Dans un communiqué, Laurent Fabius est catégorique : "La défection du Premier ministre syrien illustre, si elle est confirmée, la fragilisation du régime de Damas, qui a fait le choix de la violence et perd tous ses soutiens", estime le ministre des Affaire étrangères. "La France est convaincue que le régime de Bachar al Assad est condamné et que sa fin approche", ajoute-t-il. Pour Paris, "la multiplication des défections de responsables politiques, de militaires et de diplomates de haut rang est le signe de l'affaiblissement inéluctable du clan au pouvoir en Syrie".

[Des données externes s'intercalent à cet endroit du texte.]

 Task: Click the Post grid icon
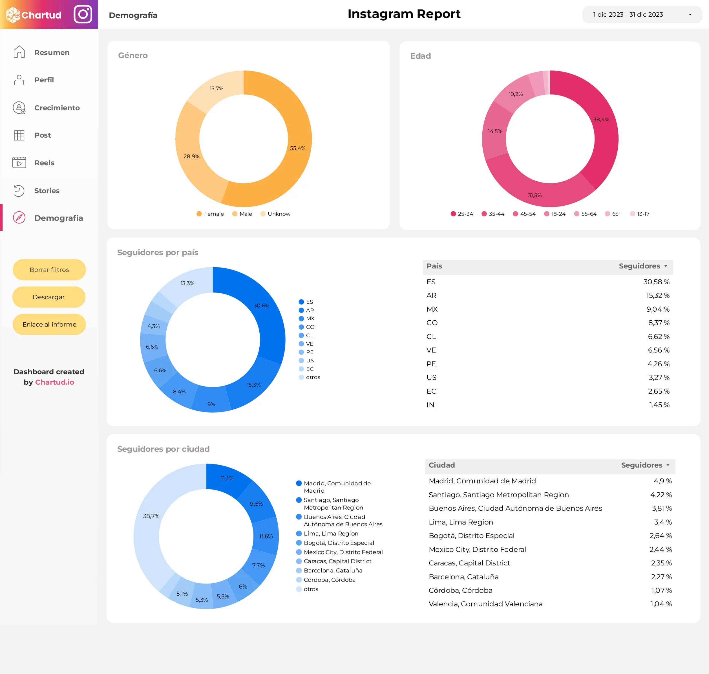coord(19,135)
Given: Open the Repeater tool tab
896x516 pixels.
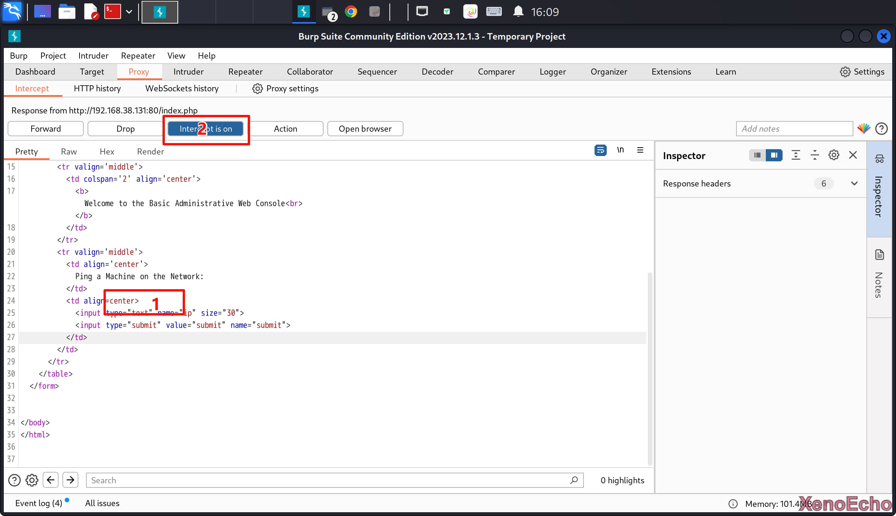Looking at the screenshot, I should point(245,72).
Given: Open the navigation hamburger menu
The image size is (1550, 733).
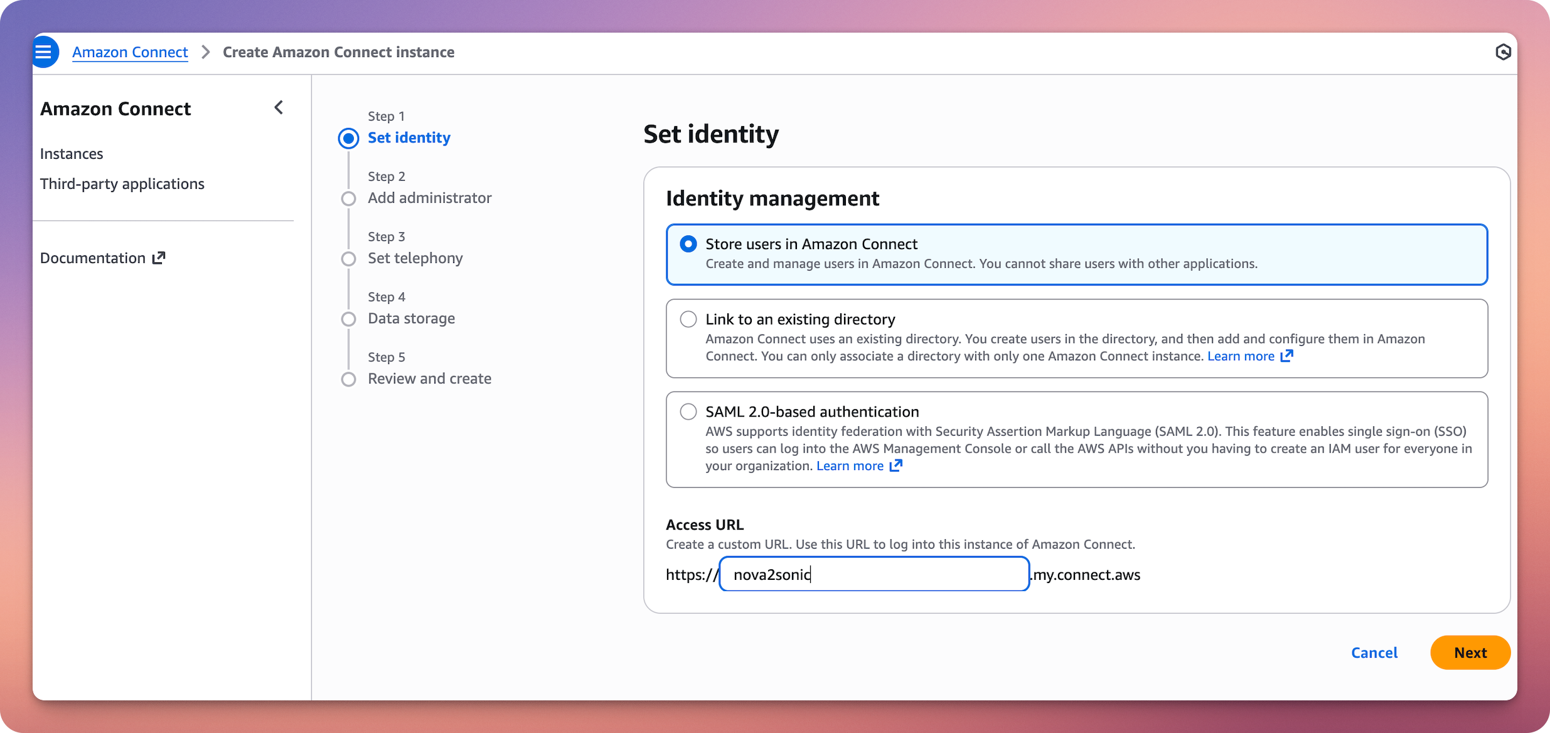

De son côté, l'Elysée a annoncé lundi soir que le chef de la diplomatie française se rendrait le 15 août en Jordanie, "ainsi que dans d'autres pays de la région". "La France intensifie ses contacts avec l'opposition syrienne et les Etats de la Ligue arabe pour préparer les conditions d'une transition rapide en Syrie", précise la présidence. Autre annonce faite, celle de l'envoi prochain d'une équipe de médecins et chirurgiens militaires à la frontière jordano-syrienne pour venir en aide aux victimes des combats en Syrie et aux réfugiés. François Hollande "a confié au ministre de la Défense et au ministre des Affaires étrangères, avec le concours du ministre de l'Intérieur, la mise sur pied de ces installations médicales d'ici la fin de la semaine", précise un communiqué de la présidence française.
Le pouvoir syrien a subi lundi un important revers politique avec la défection du Premier ministre, Ryad Hidjab, et celles de deux ministres et de trois généraux de l'armée qui ont rejoint l'opposition.